Tuesday, 10 July 2012

Thomas Lubanga: A small victory for justice

Lubanga at the ICC
What do you do with someone who is responsible for children being kidnapped, often after having been made to commit atrocities against their own families, up to and including killing them, and for forcing them either to fight on front lines or to serve as sexual slaves?

The answer, according to the International Criminal Court today, is lock them up for fourteen years. Such was the fate of Thomas Lubanga, a warlord who has become a symbol of everything that is wrong about the Democratic Republic of Congo, but also a man who's fate seems to offer some hope that people like him may one day have to answer for their deeds.

As the English judge calmly read out the sentence today, amid scenes of civilised calm, and as Mr Lubanga stared at the screens in front of him it all seemed a world away from the chaos of eastern DRC. He will no doubt serve his sentence, the 8 years that remains of it after time on remand is taken into account, in similarly calm surroundings before retiring to a villa somewhere pleasant in Europe.

OK I made that last bit up, but I wouldn't be surprised.

But to me the case asks deeper questions about what on earth you try to do about applying justice to environments in which the most bestial and inhuman acts are commonplace. It seems like a straightforward issue if you talk to human rights advocates - find these people, lock them up and hold them up as an example and a deterrent. And it's tempting to go along with that.

But if you're a warlord hearing that, and you know that those women your men raped last night when they ransacked that village on your orders could easily be the witnesses that lead to you being hunted down and imprisoned. Well, you might just go back and finish them off. And make sure future victims meet the same fate too.

It's a horrible dilemma.

I sat next to the UK Director of Human Rights Watch David Meopham and gave evidence to the House of Commons Select Committee of the UK Parliament on this subject a few months ago. He was very clear about one such warlord, Bosco Ntaganda, who he said needed to be arrested immediately. He had numerous outstanding arrrest warrants to his name and it was a disgrace he was still marauding around the DRC, he said.

Well, they did go after him after DRC President Kabila gave the nod. The only problem was that Mr Ntaganda's Militia, named M23, has thus far routed the DRC Armed Forces at every turn, forcing them to flee over the border to Uganda.
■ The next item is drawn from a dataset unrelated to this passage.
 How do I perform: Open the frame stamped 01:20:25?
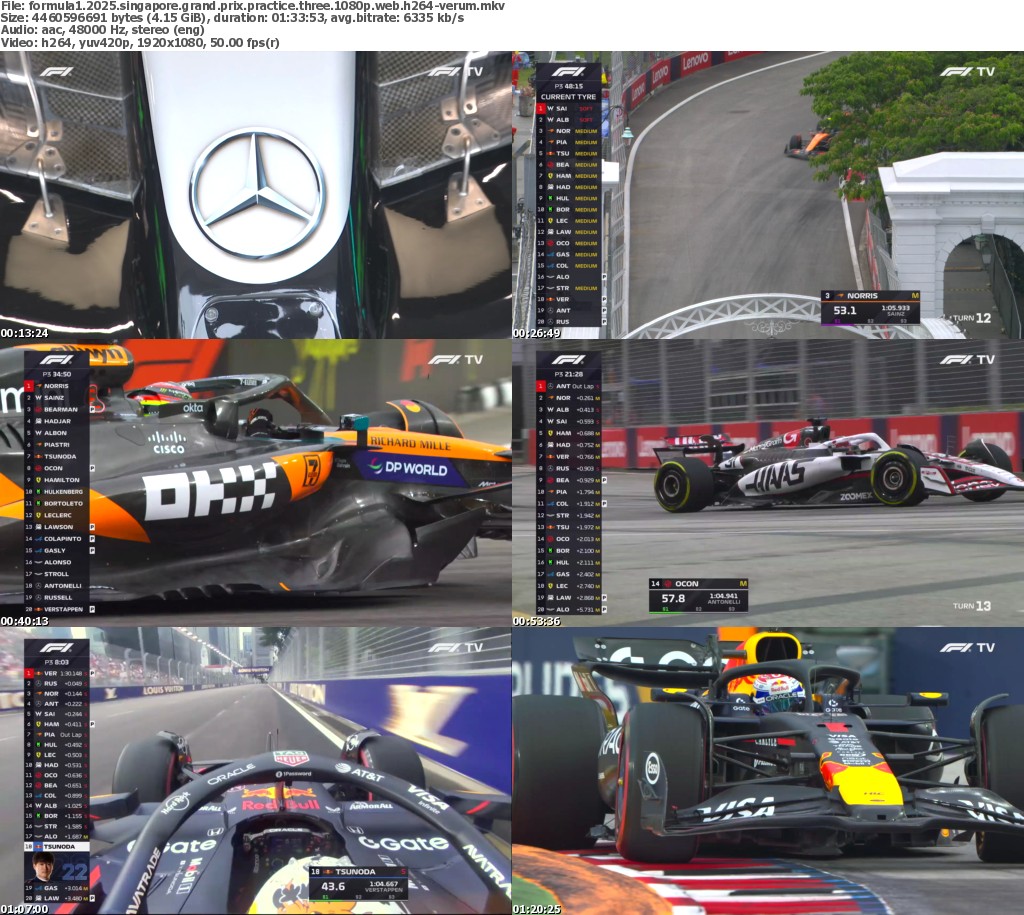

Yes, that's the official DRC Army, fleeeing to another country for protection. Having seen them up close when I was last in DRC, I am not surprised.They are usually pawns in a bigger regional game which involves the surrounding countries on DRC's eastern borders.

Ntaganda: Not on the run, on the march
Seeing this, the UN forces in that region are now anticipating an assault by Ntaganda on Goma, the provincial capital, which would provoke both a humanitarian crisis with the predictable columns of refugees with nowhere to go and a national crisis that could conceivably lead to a real challenge to the DRC Government as a whole. The last two Governments of that massive country have been toppled by forces marching from the East. 

So back to the question of justice.

Lubanga will do his 8 years and not really suffer much. Ntaganda will almost certainly not be caught, at least for the foreseeable future. In a situation where Lubanga stands out for being the exception that proves the rule that there really is almost complete impunity in that part of the world, is it really worth the cost in lives to try to apply justice to these people before you have the capacity to actually do it?

No easy answer. But it's a question worth asking, even if you feel horrendously guilty in doing so.